This speech was presented at the groundbreaking for the new Saint Mary-of-the-Woods College (SMWC) residence hall on June 18, 2020.
When I was eight years old, my dad told me to jump in the Volkswagen bus with my two older brothers, and off we went to [Saint Mary-of-the-Woods College]. My dad, and his mustache, worked here and I spent many Saturday mornings running around this campus where my mother also went to school. Foley Hall was huge, Guerin was creepy, and Le Fer was majestic.
Fast forward 11 years later, I drove through these gates after two other college attempts and knew this was where I needed to be.
Congratulations to Dottie and her team for their success in continuing and growing the tradition of educational excellence started by Saint Mother Theodore Guerin and her successors in the Sisters of Providence since 1840. The Sisters and the College have always had and continue to have a strong cooperative relationship. In fact, as I look at the sisters here today, I believe all are alums of the College.

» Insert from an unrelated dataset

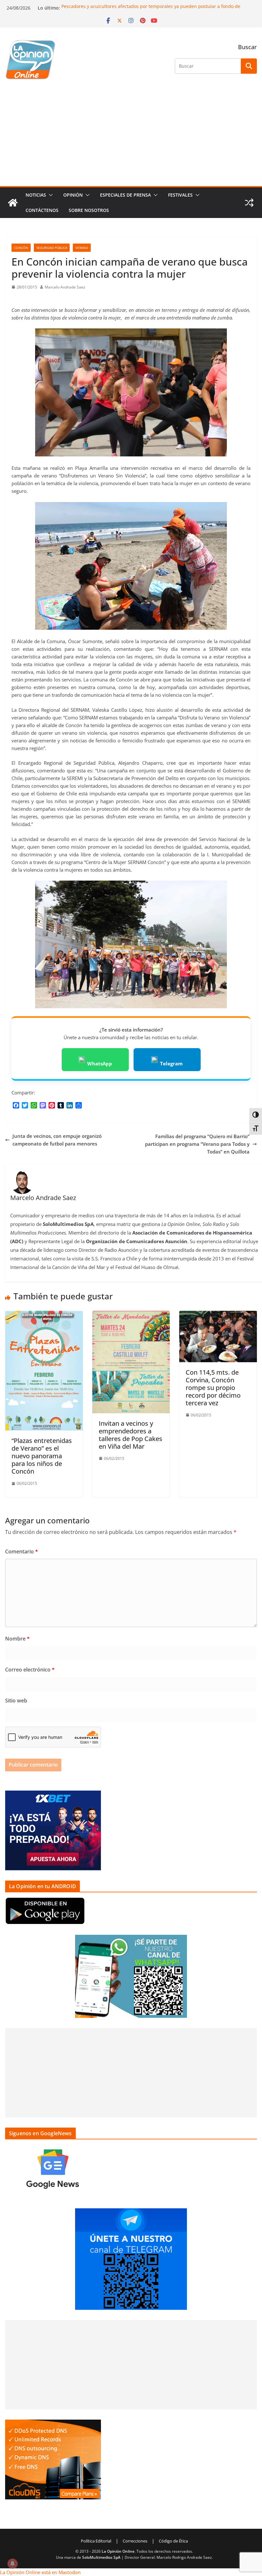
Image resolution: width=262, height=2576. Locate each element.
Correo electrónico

This whole campus is a testament to the amazing strength of the women of Providence. When Mother Theodore and her companions made their way through the swampy wetlands of the Wabash, this was literally a woods, six miles from the small community of Terre Haute, with only one family on the property. These women and their successors, scraped, saved, bargained and prayed to build this beautiful campus. There have been many tough times, and when Dottie King became president, the prospects for the future were clouded. Dottie and her team have been extraordinary. Thanks to them and the Board of Trustees, now headed by Barbara Brugnaux ’70, for finding the path ahead.
From the time of Mother Theodore until today, the College and the Sisters have always had a big economic impact on Terre Haute and Vigo County. All of these buildings were built with union labor from this area. The retail segment has always benefited from the community here. And now, perhaps more than ever, the College is producing many graduates to the area, improving the local workforce and providing new leaders.

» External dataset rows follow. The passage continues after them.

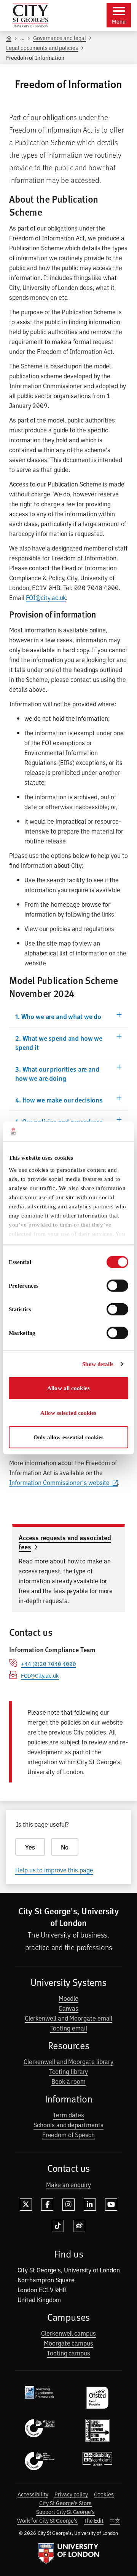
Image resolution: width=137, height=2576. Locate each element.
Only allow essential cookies (68, 1437)
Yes (30, 1847)
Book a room (68, 2081)
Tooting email (68, 2028)
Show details (97, 1364)
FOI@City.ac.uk (40, 1675)
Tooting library (68, 2071)
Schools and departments (68, 2124)
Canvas (69, 2008)
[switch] (117, 1286)
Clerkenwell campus (68, 2333)
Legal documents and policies (42, 47)
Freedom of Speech (68, 2134)
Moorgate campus (68, 2343)
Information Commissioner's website (59, 1482)
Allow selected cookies (68, 1413)
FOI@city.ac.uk (46, 597)
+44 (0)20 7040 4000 (48, 1663)
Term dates (68, 2114)
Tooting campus (68, 2353)
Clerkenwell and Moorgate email (69, 2018)
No (64, 1847)
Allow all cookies (68, 1388)
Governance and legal (59, 37)
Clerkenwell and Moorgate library (68, 2061)
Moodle (69, 1998)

When I attended SMWC, one of my very first introductions to dorm life was “Tonya Nation phone call on 2C.” This was an intercom message sent throughout the whole building of Le Fer, summoning me to run as fast as I could to 2 Center to pick up the phone. My, how times have changed. Students now often want their own bathroom, speedy internet access and the ability to answer phone calls from their bedroom.
When I look back at my time spent here, I remember gathering in 4 Center, telling ghost stories, talking about the future and discussing the latest crisis. Shared experiences are so powerful.
As I was preparing my remarks for today, I thought of the Faceless Nun – the ghost that haunted the campus, who was an art student in Foley who died before being able to finish her self-portrait. Now, if you believe in ghosts or not, this story has circulated the dorms of SMWC for years. In fact, I called several classmates and even read a story written in 1974 from Sister Dawn (Tomaszewski ’74) about her. Turns out, everyone remembered different versions of the Faceless Nun, but we all know she is here.
I did not start here at SMWC; I transferred here and found my home. Sister Ellen Cunningham was my teacher and mentor that led me to teaching high school math, which in August, I will start my 28th year. I played basketball here in college, where I perfected my jump shot from the corner of the court. I learned how to shoot without hitting the running track that hung above the court. But most of all, I learned how to hold my head high and be proud of who I am.
I am proud to be a Woodsie and proud to serve in the state legislature, where I have the honor and privilege of serving my community. I continue to honor the tradition of strong women, and now men, of making a difference which has always been the hallmark of The Woods.
As we break ground today and move to the next chapter of SMWC’s journey, I only hope that the Faceless Nun can find her way to the new dorm.